Martin Faulstich, Vorsitzender des deutschen Sachverständigenrats für Umweltfragen, über den Vorbildcharakter der Energiewende.

25.03.2014
© picture-alliance/dpa - Professor Martin Faulstich

Herr Professor Faulstich, inwieweit taugt Deutschlands Energiewende als internationales Vorbild?

Gegen den Klimawandel müssen alle Länder der Welt antreten. Damit ist klar, dass wir uns mittelfristig komplett von Öl, Gas und Kohle verabschieden müssen. Für Deutschland ist zudem der Ausstieg aus der Atomenergie wesentlich. Manche Länder argumentieren, die Atomenergie sei klimafreundlich – aber auch sie ist eine ressourcenabhängige Technologie und auf Uran angewiesen. Deshalb denken wir, dass der deutsche Weg ein Vorreiterweg ist. Wir können zeigen, dass die Energiewende langfristig zu den preiswertesten Energien führen wird – auch international betrachtet.

Für Russland spielt Gas als Energieträger eine herausragende Rolle.

Gas ist natürlich weniger klimaschädlich als Kohle, aber letztlich ebenfalls klimaschädlich. Somit wird auch Russland einen anderen Weg gehen müssen. Und Russland hat allein schon durch die Größe des Landes sehr gute Möglichkeiten, auf Wind, Sonne und Biomasse zu setzen. Im Vergleich dazu sind Deutschlands Voraussetzungen nur moderat.

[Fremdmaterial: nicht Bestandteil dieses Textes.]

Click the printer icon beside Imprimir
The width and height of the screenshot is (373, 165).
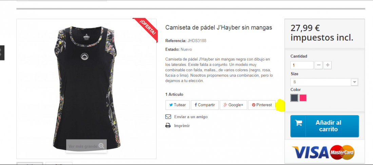click(168, 126)
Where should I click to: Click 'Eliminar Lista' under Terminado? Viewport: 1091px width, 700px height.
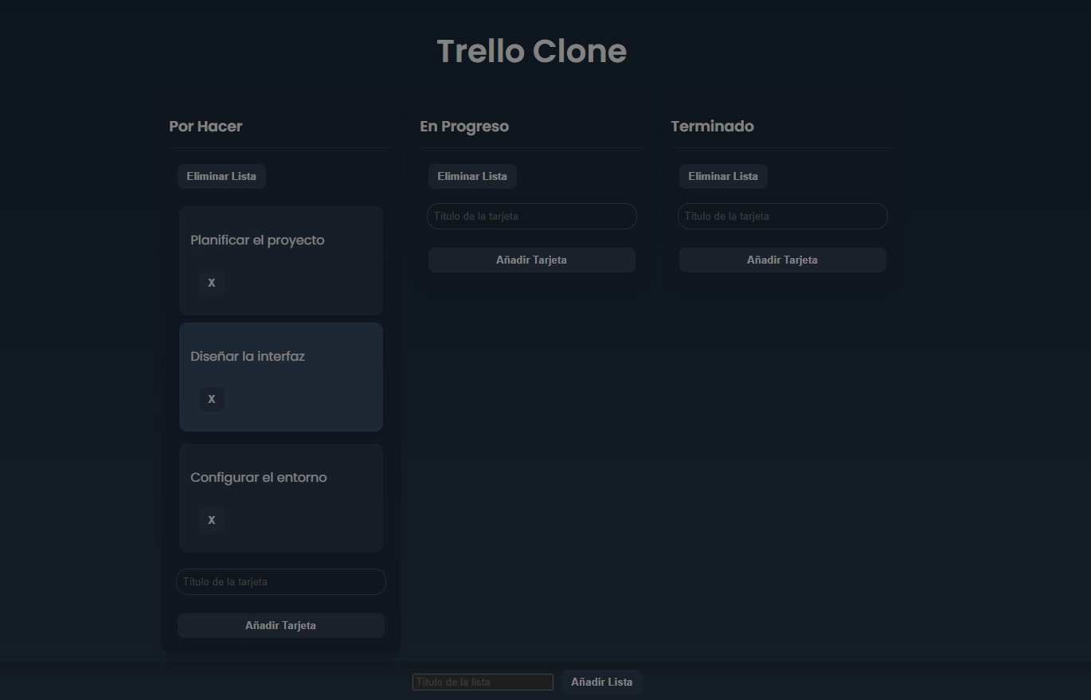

Aber auch hier gilt, dass die Erneuerbaren Energien die preiswerteste Energieform sind. Sonne und Wind können nicht teurer werden.

Die deutsche Industrie genießt in Russland einen besonders guten Ruf. Kann sie für die Energiewende werben?

Das ist sicherlich eine Chance, zu überzeugen: Wenn Deutschland als eine der führenden Industrienationen der Welt die Energiewende stemmen und somit langfristig gute Arbeitsplätze und günstigen Strom erreichen kann, dann ist das ein Modell, das Russland übernehmen kann. Deutschlands Technologien sind seine Exportschlager; Rohstoffe können wir ja nicht exportieren und Energie eigentlich auch nicht. Aber auch intensive Kooperationen zwischen deutschen und russischen Universitäten, wie sie etwa der Deutsche Akademische Austauschdienst (DAAD) vorantreibt, sind eine Chance. Der Ideenaustausch ist die einfachste und unkomplizierteste Form der Zusammenarbeit.

Als Geschäftsführer des Clausthaler Umwelttechnik-Instituts CUTEC beschäftigen Sie sich auch intensiv mit dem Thema Recycling, das aktuell in Russland an Bedeutung gewinnt. Liegt hier eine weitere Chance für ökologisches Umdenken?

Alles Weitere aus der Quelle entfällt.